**Reading text:**

Fort Smith’s Community School of the Arts prepares to break ground on $15 million facility


FORT SMITH -- The Community School of the Arts has met half of its $15 million goal to build a facility along the Arkansas River, with construction ready to start any day now.

The 40,000-square-foot facility will be north of the U.S. Marshals Museum and offer after-school and weekend arts programming for students from age 3 into adulthood. It will feature classrooms, teaching studios, art galleries, a recording studio, film and digital animation labs, dance studios, culinary labs, black-box theater and a 350-seat theater with a performance hall.

Rosilee Russell, founder and executive director, said she started a similar program at Westark Community College in 2006. She said the Community School was created a decade later at the St. Boniface Catholic Church while she developed a program to provide students high school credit for the classes they were taking.

"So through this program, once we get the facility built we can bus high school kids for part of their day," Russell said. "They audition to get into the program of their choice, and for three hours or more of their day they participate in courses that will provide them with high school credits at their high school. And in order to offer those programs, we had to have a facility."

Russell emphasized the school's programs are meant to complement arts programs provided by area high schools, and help students prepare for college and a career in the arts. She said the facility will be able to provide specialized, state-of-the-art programming for students in a 60-mile radius across 40 districts in Arkansas and Oklahoma.

"We're actually enhancing and providing an alternative to what's at the high school, or providing opportunities for these kids that they would not otherwise have," she said. "It does not cost the students. It's part of the state funding in order for these kids to come. It just feeds into the fact that any student can come to the program, so that's a good thing."

The Institute for the Creative Arts programming will include the School of Cinematic Arts, School of Culinary Arts, School of Music, School of Dance, School of Dramatic Arts and School of Art and Design.

Interface element records
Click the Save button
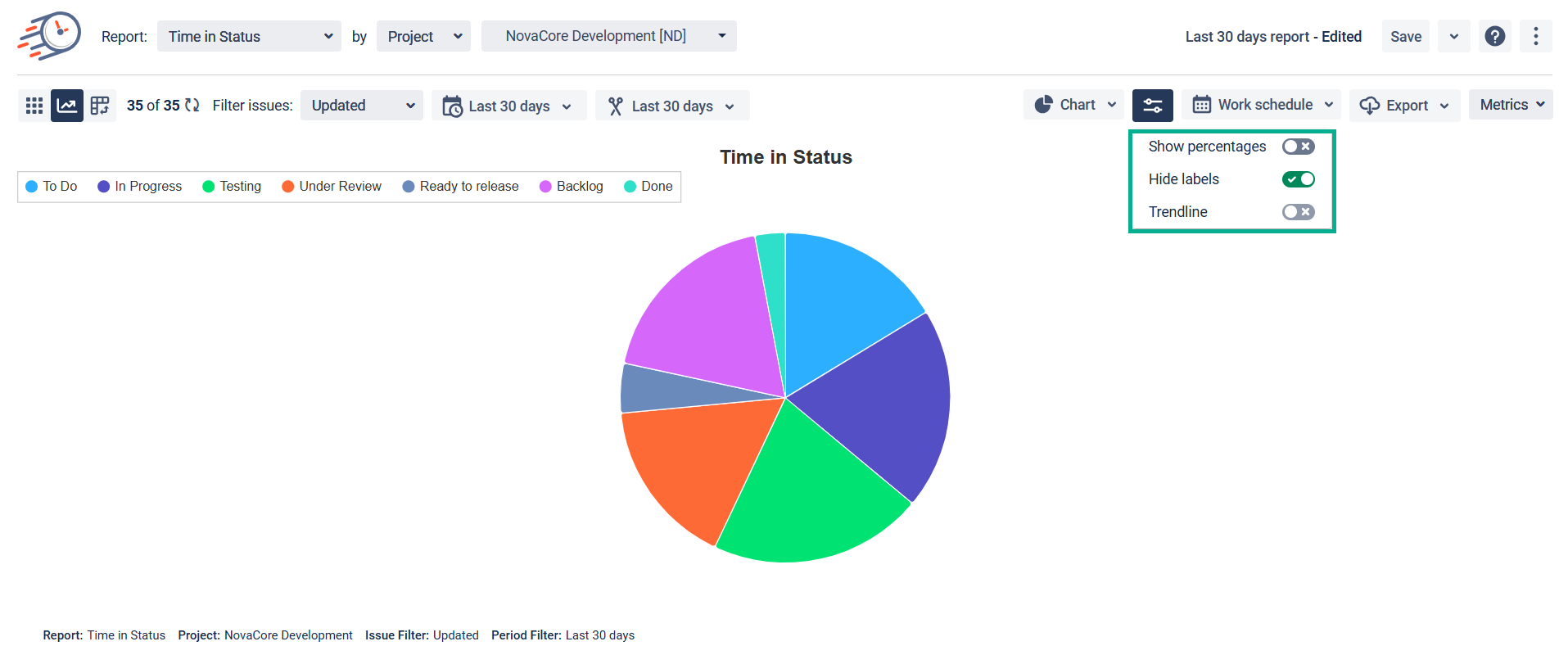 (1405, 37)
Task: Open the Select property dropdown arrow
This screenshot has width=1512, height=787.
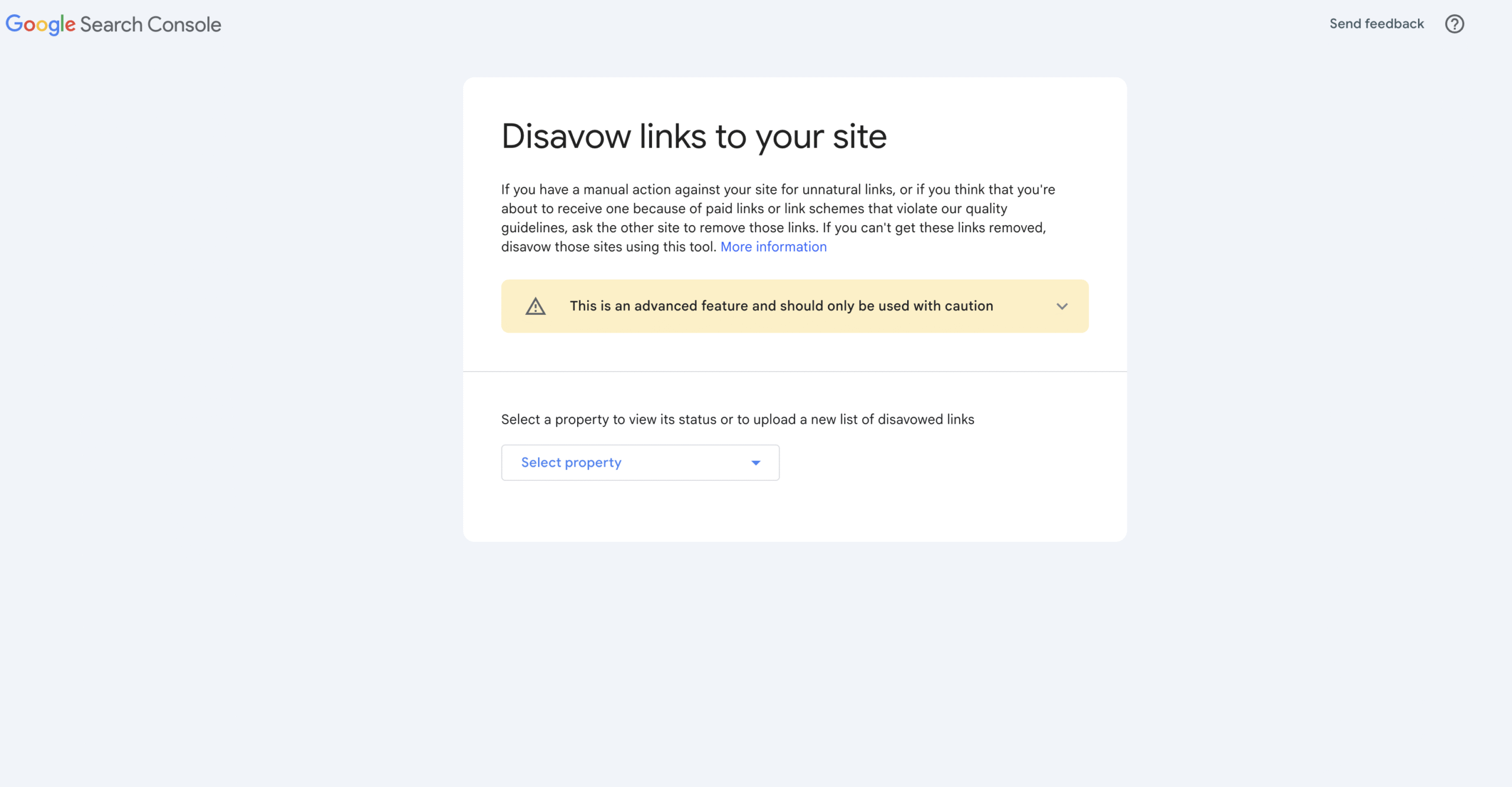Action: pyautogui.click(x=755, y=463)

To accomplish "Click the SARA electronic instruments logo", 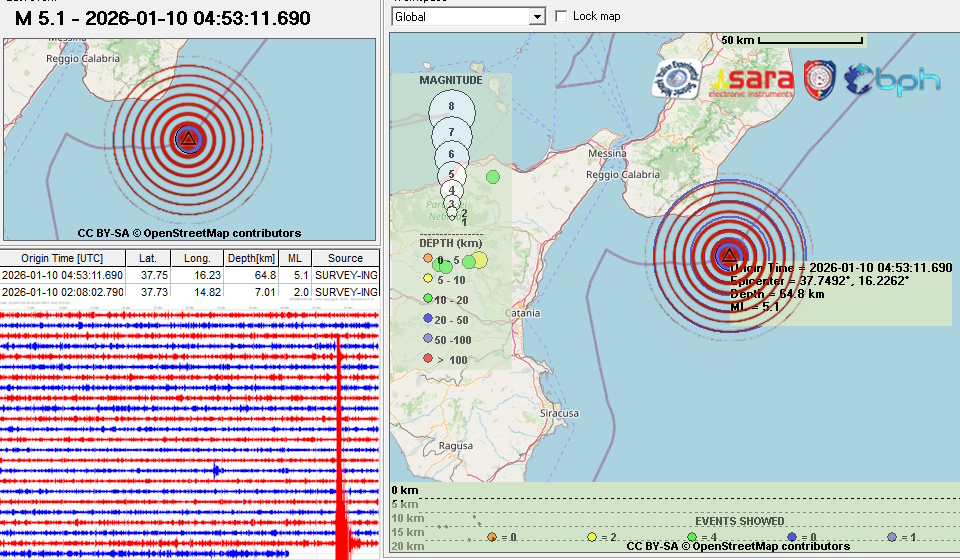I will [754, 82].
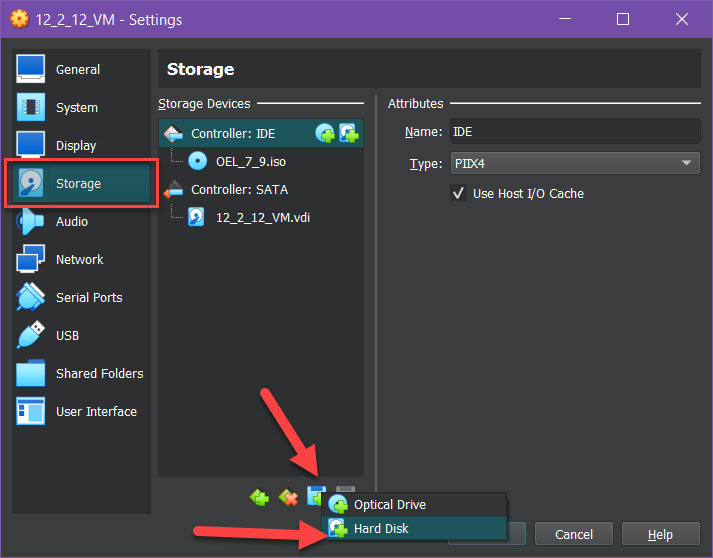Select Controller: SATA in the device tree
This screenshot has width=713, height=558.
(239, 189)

**Required tasks:**
• a. For each statement below, state whether it agrees with the article on the planned arts facility, answering yes or no and quoting the words of the article that decide it: (i) The facility will have 40,000 square feet. (ii) The facility's main theater will seat 500 people. (iii) Students must pay to attend the program.
• b. Filter the rows, copying every line that contains the string "height". Case counts.
The text and the rows were drawn from unrelated sources.

**Written responses:**
• a.
(i) Yes: "The 40,000-square-foot facility"
(ii) No: "a 350-seat theater with a performance hall"
(iii) No: "It does not cost the students."

• b.
This screenshot has width=1512, height=787.
This screenshot has width=713, height=558.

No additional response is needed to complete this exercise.